Minimum number of times a fair coin must be tossed so that the probability of getting at least one head is more than 99% is:

Let us denote by $$n$$ the number of independent tosses of a fair coin we plan to make. Because the coin is fair, the probability of getting a head in a single toss is $$\dfrac12$$, and the probability of getting a tail is also $$\dfrac12$$.

We wish to find the smallest $$n$$ for which the probability of obtaining at least one head exceeds $$99\%$$, that is, is greater than $$0.99$$.

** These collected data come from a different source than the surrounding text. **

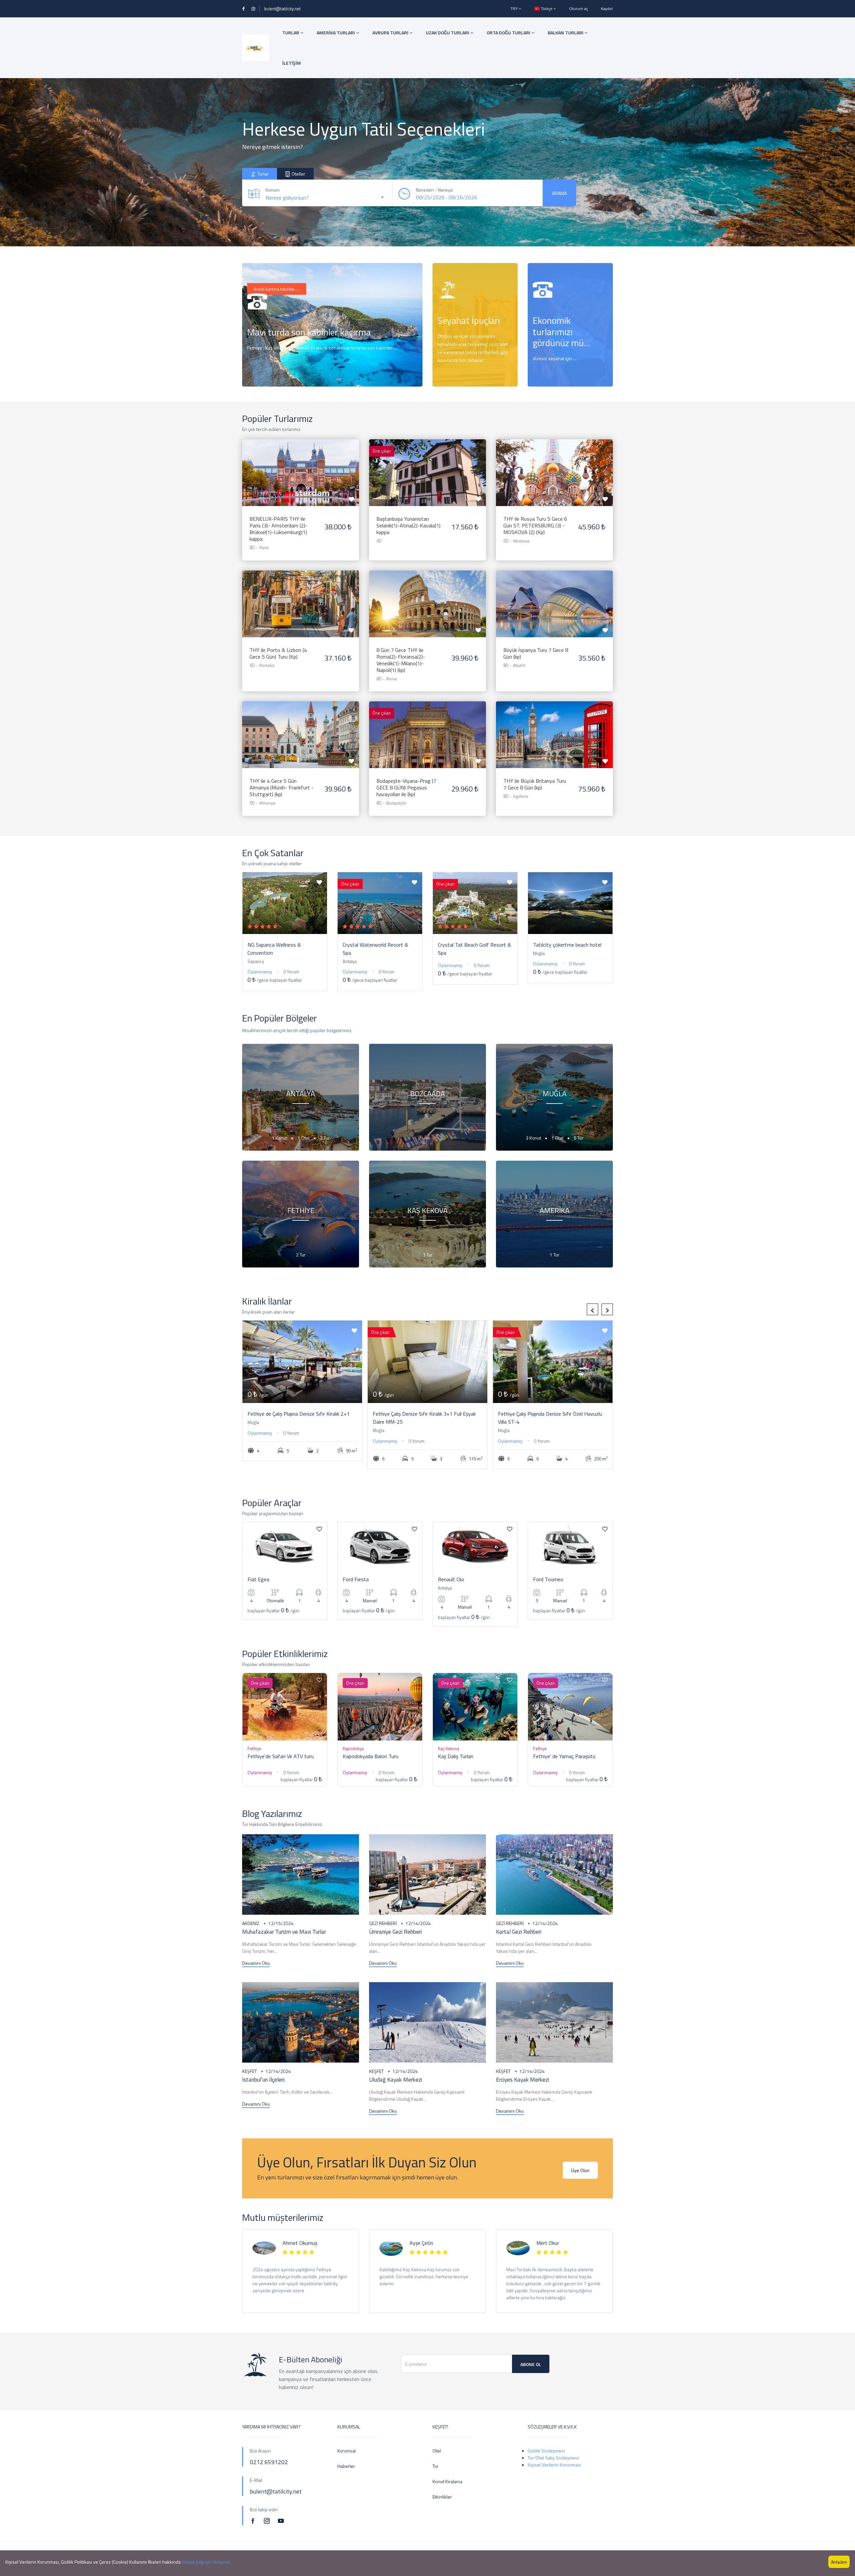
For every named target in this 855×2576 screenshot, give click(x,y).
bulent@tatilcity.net (282, 8)
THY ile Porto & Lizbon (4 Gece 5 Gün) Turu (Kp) (278, 653)
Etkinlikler (442, 2496)
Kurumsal (346, 2450)
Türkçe (546, 8)
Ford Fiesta (356, 1579)
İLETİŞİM (291, 62)
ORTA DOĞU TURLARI (509, 32)
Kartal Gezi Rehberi (518, 1931)
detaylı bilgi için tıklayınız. (206, 2561)
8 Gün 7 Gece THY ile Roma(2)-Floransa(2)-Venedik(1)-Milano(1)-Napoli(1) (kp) (400, 660)
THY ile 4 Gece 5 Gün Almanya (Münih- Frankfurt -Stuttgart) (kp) (281, 787)
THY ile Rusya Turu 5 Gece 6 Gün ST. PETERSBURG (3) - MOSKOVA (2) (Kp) (535, 525)
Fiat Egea (258, 1579)
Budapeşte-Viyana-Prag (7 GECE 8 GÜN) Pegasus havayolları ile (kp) (406, 787)
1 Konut (280, 1137)
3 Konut (534, 1137)
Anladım (839, 2561)
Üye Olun (580, 2170)
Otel (437, 2450)
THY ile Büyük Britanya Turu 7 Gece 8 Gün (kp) (534, 784)
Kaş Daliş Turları (455, 1756)
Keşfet (249, 2071)
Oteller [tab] (298, 173)
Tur (436, 2466)
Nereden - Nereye (434, 189)
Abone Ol (530, 2364)
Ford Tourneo (548, 1579)
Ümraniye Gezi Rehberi (395, 1931)
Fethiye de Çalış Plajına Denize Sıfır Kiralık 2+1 (298, 1414)
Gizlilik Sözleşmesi (546, 2450)
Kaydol (607, 8)
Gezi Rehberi (383, 1923)
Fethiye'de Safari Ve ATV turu (280, 1756)
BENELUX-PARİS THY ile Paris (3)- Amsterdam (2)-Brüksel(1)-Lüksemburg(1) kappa (278, 529)
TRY (514, 8)
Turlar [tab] (262, 173)
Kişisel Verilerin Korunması (554, 2464)
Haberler (346, 2466)
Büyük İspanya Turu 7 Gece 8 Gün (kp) (535, 653)
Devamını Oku (256, 1962)
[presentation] (592, 1309)
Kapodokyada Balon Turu (370, 1756)
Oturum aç (578, 8)
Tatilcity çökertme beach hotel (567, 945)
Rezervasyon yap (301, 466)
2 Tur (301, 1254)
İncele (451, 372)
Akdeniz (251, 1923)
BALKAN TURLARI (566, 32)
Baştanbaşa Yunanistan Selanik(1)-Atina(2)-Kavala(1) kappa (408, 525)
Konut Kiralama (447, 2481)
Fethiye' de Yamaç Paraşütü (564, 1756)
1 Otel (304, 1137)
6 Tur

Instead of counting heads directly, it is easier to count the complementary event: “no head at all”, which means all tosses show tails. The rule of complementary probability states

$$P(\text{at least one head}) \;=\; 1 \;-\; P(\text{no head}).$$

For $$n$$ independent tosses, getting a tail every time has probability

$$P(\text{no head}) \;=\; \Bigl(\dfrac12\Bigr)^n,$$

because we multiply $$\dfrac12$$ with itself $$n$$ times.

Hence, using the complementary rule,

$$P(\text{at least one head}) \;=\; 1 \;-\; \Bigl(\dfrac12\Bigr)^n.$$

The requirement that this probability be more than $$99\%$$ translates to the inequality

$$1 \;-\; \Bigl(\dfrac12\Bigr)^n \;>\; 0.99.$$ Subtracting $$1$$ from both sides and changing the sign gives

$$-\Bigl(\dfrac12\Bigr)^n \;>\; -0.01,$$

which simplifies to

$$\Bigl(\dfrac12\Bigr)^n \;<\; 0.01.$$

To solve for $$n$$, we take logarithms. Stating the logarithm rule first: for any positive number $$a$$ and any base, $$\log(a^n)=n\log a.$$ Applying this rule, we write

$$\log\!\Bigl(\Bigl(\dfrac12\Bigr)^n\Bigr) \;<\; \log(0.01).$$

Using the logarithm rule mentioned above, we obtain

$$n\,\log\!\Bigl(\dfrac12\Bigr) \;<\; \log(0.01).$$

Now, $$\log\!\Bigl(\dfrac12\Bigr)$$ is negative (since $$\dfrac12<1$$). Dividing by a negative number reverses the inequality sign. Hence,

$$n \;>\; \dfrac{\log(0.01)}{\log\!\bigl(\dfrac12\bigr)}.$$

We evaluate the logs in base 10 for convenience:

$$\log_{10}(0.01) \;=\; -2,$$

$$\log_{10}\!\Bigl(\dfrac12\Bigr) \;=\; \log_{10}(1) - \log_{10}(2) \;=\; 0 - 0.3010 \;=\; -0.3010.$$

Substituting these numerical values, we have

$$n \;>\; \dfrac{-2}{-0.3010} \;=\; \dfrac{2}{0.3010} \;\approx\; 6.644.$$

The inequality demands $$n$$ be strictly greater than $$6.644$$, so the smallest integer satisfying it is

$$n = 7.$$

Therefore, we must toss the fair coin at least seven times to make the probability of getting at least one head exceed $$99\%$$.

Hence, the correct answer is Option D.